Ли не был в Ричмонде с ноября 1861 года, и его возвращение дало ему первую с тех пор возможность изучить документы, карты и диспозицию армий Конфедерации. То, что он обнаружил, потребовало от него стоической веры в то, что исход событий в конечном итоге определяется волей Бога, а не человека. Поражение при фортах Генри и Донелсон поставило под угрозу Кентукки и Теннесси, и уже можно было понять, что контроль Союза над рекой Миссисипи и ее притоками представляет реальную опасность, а в Вирджинии генерал Джозеф Э. Джонстон убедил Дэвиса согласиться на отвод его армии от Сентрвилля, где она угрожала Вашингтону, к линии Раппаханнок, в ожидании крупного наступления Потомакской армии. Отступление от линии, установленной армиями Борегара и Джонстона после Первой битвы при Манассасе, было огромным шагом назад и, несомненно, плохо сказалось бы на моральном состоянии южан. Дэвис согласился на это с неохотой, а Ли наверняка был бы против, если бы с ним посоветовались. Он никогда не забывал ответ Наполеона на свой собственный вопрос: следует ли "защищать столицу, непосредственно прикрывая ее?". Правильный ответ, писал Наполеон, таков: "Непрерывно маневрировать, не допуская отступления к столице". Видимо, когда Джонстон и президент Дэвис учились в Вест-Пойнте, они дремали во время этого урока по тактике Наполеона, но Ли хорошо запомнил его и в течение следующих двух лет сам блестяще использовал его.

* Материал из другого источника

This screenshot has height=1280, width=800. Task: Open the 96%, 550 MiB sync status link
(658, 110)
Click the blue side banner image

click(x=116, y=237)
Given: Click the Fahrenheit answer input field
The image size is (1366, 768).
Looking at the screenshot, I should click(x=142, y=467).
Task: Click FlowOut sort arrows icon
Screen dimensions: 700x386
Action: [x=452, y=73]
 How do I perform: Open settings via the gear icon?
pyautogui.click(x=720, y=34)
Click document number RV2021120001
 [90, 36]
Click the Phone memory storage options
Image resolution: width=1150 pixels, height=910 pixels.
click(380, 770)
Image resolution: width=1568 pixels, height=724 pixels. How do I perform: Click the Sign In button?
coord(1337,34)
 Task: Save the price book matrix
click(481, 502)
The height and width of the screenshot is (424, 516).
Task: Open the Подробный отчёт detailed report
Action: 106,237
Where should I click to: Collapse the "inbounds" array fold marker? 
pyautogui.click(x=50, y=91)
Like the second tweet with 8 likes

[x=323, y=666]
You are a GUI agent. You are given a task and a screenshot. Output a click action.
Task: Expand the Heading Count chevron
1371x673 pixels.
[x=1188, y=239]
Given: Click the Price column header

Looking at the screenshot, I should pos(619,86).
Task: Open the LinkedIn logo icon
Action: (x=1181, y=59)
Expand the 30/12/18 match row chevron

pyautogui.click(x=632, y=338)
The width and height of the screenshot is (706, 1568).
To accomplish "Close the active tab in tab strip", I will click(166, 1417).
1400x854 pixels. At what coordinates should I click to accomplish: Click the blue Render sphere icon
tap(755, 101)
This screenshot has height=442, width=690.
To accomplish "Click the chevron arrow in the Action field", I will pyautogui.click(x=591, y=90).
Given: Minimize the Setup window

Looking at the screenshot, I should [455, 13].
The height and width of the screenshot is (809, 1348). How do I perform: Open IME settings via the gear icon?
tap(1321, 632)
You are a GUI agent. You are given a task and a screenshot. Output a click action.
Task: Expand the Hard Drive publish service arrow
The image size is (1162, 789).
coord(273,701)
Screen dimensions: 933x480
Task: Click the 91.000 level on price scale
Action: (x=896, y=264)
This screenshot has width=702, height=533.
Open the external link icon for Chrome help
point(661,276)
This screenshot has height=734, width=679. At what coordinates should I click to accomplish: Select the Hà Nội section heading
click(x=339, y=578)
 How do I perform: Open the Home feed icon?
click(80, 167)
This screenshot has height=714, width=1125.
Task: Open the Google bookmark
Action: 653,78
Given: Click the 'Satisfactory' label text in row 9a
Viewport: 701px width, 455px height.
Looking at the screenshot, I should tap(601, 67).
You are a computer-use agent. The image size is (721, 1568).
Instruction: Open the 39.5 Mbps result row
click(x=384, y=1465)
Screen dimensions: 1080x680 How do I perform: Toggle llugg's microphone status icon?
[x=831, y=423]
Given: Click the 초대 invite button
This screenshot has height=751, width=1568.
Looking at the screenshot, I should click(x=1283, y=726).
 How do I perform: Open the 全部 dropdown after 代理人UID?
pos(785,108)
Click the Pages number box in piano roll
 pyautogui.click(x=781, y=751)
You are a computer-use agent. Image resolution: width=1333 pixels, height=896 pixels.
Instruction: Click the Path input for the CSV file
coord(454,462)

Предполагаемая причина осторожности Джонстона заключалась в том, что если его атакуют подавляющими силами, как он ожидал, его линия может быть повернута вправо в результате одновременной высадки в его тылу на Потомаке. Поскольку отступление на двадцать пять миль не решало для него этой проблемы, он отдавал позиции без реального выигрыша в безопасности.
Конечно, никто в Ричмонде не мог догадаться, что генерал Макклеллан не собирался начинать смелую фронтальную атаку, тем более сочетать ее с дерзкой высадкой на Потомак. Напротив, он приводил в ярость и недоумение президента Линкольна своими проволочками и отказом атаковать в любом направлении, будучи уверенным, что его значительно превосходят силы Конфедерации в окрестностях Манассаса, которые он оценивал в 180 000 человек, тогда как на самом деле они состояли из менее чем 60 000 оборванных, голодных, плохо экипированных людей, что составляло менее трети от численности собственных хорошо накормленных и хорошо снабженных сил Макклеллана. "Макклеллан - одна из великих загадок войны", - позже напишет Грант, и это было так же верно в Ричмонде, как и в Вашингтоне. Джонстон и Дэвис постоянно переоценивали не только силу армии Макклеллана, но, что еще важнее, его желание сражаться, а Ли, возможно, потому, что лучше знал Макклеллана или обладал лучшей интуицией, считал его слишком осторожным для собственного блага. Что касается Макклеллана, то он сильно ошибся в оценке Ли, описав его в письме президенту Линкольну как "осторожного и слабого... и, вероятно, робкого и нерешительного в действиях".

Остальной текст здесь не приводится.